Stored items:
****
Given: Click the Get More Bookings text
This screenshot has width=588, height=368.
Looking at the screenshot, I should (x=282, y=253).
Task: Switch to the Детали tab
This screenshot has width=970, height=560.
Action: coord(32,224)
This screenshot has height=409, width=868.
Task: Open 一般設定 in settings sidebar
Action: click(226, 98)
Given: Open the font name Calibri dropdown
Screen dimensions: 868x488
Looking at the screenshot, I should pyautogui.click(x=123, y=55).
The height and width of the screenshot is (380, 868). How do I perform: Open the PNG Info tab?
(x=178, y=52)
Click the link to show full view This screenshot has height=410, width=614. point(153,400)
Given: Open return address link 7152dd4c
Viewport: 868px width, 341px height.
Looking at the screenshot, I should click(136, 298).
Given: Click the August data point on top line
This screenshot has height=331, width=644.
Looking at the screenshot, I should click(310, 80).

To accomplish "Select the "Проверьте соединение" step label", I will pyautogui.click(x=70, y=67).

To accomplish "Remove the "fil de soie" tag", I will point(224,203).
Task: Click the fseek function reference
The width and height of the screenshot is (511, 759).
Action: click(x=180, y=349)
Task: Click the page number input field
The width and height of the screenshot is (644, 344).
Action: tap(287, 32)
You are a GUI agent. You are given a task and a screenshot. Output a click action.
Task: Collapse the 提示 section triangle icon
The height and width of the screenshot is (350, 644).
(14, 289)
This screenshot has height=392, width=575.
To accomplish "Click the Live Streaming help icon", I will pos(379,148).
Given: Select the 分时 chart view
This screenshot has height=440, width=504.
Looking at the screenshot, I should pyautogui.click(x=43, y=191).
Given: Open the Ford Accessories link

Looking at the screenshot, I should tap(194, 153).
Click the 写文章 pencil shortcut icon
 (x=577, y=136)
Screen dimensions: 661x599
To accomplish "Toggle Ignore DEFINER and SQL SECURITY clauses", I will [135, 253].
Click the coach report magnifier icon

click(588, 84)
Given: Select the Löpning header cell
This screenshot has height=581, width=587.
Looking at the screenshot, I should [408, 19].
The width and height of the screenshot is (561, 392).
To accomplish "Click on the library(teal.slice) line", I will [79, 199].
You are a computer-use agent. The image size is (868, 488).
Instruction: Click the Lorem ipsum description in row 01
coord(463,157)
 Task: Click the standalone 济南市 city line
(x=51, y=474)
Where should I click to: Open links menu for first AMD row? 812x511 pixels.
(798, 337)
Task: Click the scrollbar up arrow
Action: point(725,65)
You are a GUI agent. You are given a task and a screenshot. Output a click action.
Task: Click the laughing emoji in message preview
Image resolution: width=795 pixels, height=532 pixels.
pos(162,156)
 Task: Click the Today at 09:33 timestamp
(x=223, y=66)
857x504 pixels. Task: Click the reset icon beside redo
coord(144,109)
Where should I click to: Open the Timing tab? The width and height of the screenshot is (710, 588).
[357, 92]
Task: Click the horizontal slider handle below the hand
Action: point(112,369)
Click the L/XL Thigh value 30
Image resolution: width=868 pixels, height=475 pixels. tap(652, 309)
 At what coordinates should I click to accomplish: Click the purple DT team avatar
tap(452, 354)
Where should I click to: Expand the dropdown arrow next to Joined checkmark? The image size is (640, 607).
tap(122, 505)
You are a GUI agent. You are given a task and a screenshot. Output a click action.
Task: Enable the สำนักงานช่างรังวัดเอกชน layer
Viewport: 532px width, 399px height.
****
## WHAT THE EXERCISE ASKS:
In the lines above, find each one with "Select" and list it.

## YOUR SOLUTION:
To accomplish "Select the "Проверьте соединение" step label", I will pyautogui.click(x=70, y=67).
Given: Select the 分时 chart view
Given: Select the Löpning header cell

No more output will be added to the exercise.